Judul buku      : Au-Dessus de la tour Eiffel (Up Above the Eiffel Tower)
Pengarang      : Gingegr Elyse Shelley
Terbitan         : Januari 2013
Penerbit         : DIVA Press
Tebal              : 243 Halaman
Presensi         : Yaung Man
            Kisah cinta tidak selamanya harus berakhir dengan luka, dan kekecewaan, serta tidak selamanuya pula berakhir dengan kebahagiaan dan tawa. Terkadang, kita tidak terima dengan sebuah takdir yang telah di tentukan oleh Tuhan, padahal itu semua sudah keputusan yang patut diterima. Dengan harapan lain, yakni kita ingin bersama dengan orang yang kita cintai hal itu menjadi lebih menyakitkan bagi kehidupan masa depan. Akan tetapi realitas menjawab lain, terkadang kita tidak di jodohkan dengan orang yang selama ini dicintai, atau yang lebih menyakitkan dalam realitas sosial kita tidak diterima. Betapa pilunya selama bertahun-tahun mendambakan cinta dan pada akhirnya harus menerima kegagalan dengan sebuah kata “sahabat”. Ketika kejadian putus harapan, yang perlu disadari adalah kesabaran hati. Kembalikanlah bahwa semua yang kita miliki semata-mata punya Allah, dan kepadaNya akan kembali.
 Dalam buku yang di tulis Gingegr Elyse Shelley, sungguh banyak bahasa cinta yang dilukiskan dengan perasaan sang tokoh Adelfo.  Novel ini berkisah tentang makna persahabatan sejati antara dua jenis insan yang berbeda. Sesekali penulis tidak henti-hentinya membumbui perasaan cinta didalamnya, dengan gambaran kata-kata lembut yang indah, hingga membuat siapa saja yang membaca akan terennyuh hatinya. Adelfo adalah seorang raja di sebuah negara kecil di perbatasan Jerman Timur dan Polandia. Sementara, Abbey, sahabatnya adalah gadis yatim piatu di negara itu. Pertemuan keduanya seperti kebetulan yang manis. Kemudian persahabatan pun terjalin begitu saja.
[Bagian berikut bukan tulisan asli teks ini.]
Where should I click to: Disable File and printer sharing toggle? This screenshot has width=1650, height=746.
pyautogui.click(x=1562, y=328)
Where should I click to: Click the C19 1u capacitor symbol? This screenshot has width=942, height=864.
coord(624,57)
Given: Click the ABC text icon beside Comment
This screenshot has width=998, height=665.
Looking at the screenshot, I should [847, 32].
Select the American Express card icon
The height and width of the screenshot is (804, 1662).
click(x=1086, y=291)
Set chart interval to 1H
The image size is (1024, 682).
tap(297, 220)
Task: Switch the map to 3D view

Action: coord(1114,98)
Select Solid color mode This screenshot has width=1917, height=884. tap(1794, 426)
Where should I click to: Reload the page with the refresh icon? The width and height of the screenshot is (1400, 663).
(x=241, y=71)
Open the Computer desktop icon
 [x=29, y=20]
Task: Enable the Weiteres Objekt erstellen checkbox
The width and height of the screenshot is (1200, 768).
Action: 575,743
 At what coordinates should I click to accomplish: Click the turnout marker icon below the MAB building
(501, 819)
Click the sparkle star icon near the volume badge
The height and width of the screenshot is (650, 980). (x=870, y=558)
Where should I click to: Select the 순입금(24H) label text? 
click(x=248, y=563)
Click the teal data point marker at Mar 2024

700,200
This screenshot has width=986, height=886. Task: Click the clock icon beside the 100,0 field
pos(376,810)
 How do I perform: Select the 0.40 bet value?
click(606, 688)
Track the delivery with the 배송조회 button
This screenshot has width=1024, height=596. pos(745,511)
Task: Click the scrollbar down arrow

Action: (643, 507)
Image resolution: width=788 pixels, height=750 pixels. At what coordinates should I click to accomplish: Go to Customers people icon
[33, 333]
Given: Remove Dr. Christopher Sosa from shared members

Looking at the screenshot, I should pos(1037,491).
Lembut, manis, menenangkan. Seperti menghirup cokelat hangat di musim dingin.
            Adelfo berpisah dengan Abbey selama ia menempuh pendidikan formal di Prancis selama empat tahun lamanya. Ia berjanji ketika pulang kelak ke Jerman, akan menggali kelereng di pantai yang pernah di pendamnya bersama sebagai bukti kekuatan persahabatan antara keduanya. Waktu membawa mereka beranjak dewasa. Perpisahan dan pertemuan kembali menyadarkan hati Adelfo dan Abbey akan rasa lain yang hadir. Akan tetapi pertemuan dengan orang-orang baru, teman-teman Adelfo dari Prancis, membawa cemburu dan menghadirkan rasa khawatir di hati Abbey.  Tidak hanya itu, selama menempuh pendidikan di Prancis Adelfo banyak mengisahkan sahabatnya dan keindahan negeri Prancis, seperti halnya: Arc de Triomphe, Place dela Concorde, Notre Dame, Quai dela Seine, Lourve, dan terakhir adalah menara Eiffel.     
            Dalam kaver belakang tetulis: ketika jalinan persahabatan yang telah begitu erat beralih menjadi cinta, akankah keduanya mampu untuk menerima ikatan itu? Di sini sebagai seorang pembaca yang baik akan di tuntut jeli memahami alur kisah di dalamnya, karena novel ini terlalu banyak berkisah hal yang sifatnya monoton. Tidak banyak konflik sosial yang di bangun. Hanya menceritakan jalinan-jalinan persahabatan dan sebuah perasaan cinta yang saling di pendam. Akan tetapi pada akhirnya seorang pembaca akan merasakan sebuah emosi yang juga ikut serta melebur dalam konflik cerita disini. Sebab pada ending novel  Au-Dessus de la tour Eiffel, dari awal kisah banyak harapan Adelfo akan di terima cintanya, akan tetapi pada akhirnya Abby memutuskan untuk menolak dengan alasan takut kehilangan ikatan persahabatan. Baginya, ketika sudah menikah sekaligus jalinan persahabatannya selama bertahun-tahun yang dijalaninya akan berakhir begitu saja. Abbey, terdiam beberapa lamanya atas jawaban yang di berikan pada Adelfo. Akhirnya, sebuah novel Au-Dessus de la tour Eiffel, mengalami kesulitan untuk mengakhri sebuah cerita dengan menarik. Karena penulis saya kira belum bisa membawa realitas-realitas sosial yang belum pernah disentuh oleh seoang pembaca. Hingga pada intinya kisah ini terlalu dibuat singkat dengan tiba-tiba. Yakni dengan membuat seorang tokoh Adelfo telah memiliki anak dengan wanita lain. Akan tetapi cintanya tetap untuk Abbey dan Adelfo tidak bahagia bersama seorang istrtinya dan seorang anak. Membaca novel ini, kita jadi mengerti bahwa takdir lebih kuasa dari pada cinta. Cinta bukan segala-galanya dalam hidup. Selamat membaca..!
*Penulis adalah  pembaca diam-diam sebuah novel dan cerpen serta buku-buku yang lainnya. Penikmat makanan yang mengandung alkohol. Bisa di bilang santri konyol gitu. He..!   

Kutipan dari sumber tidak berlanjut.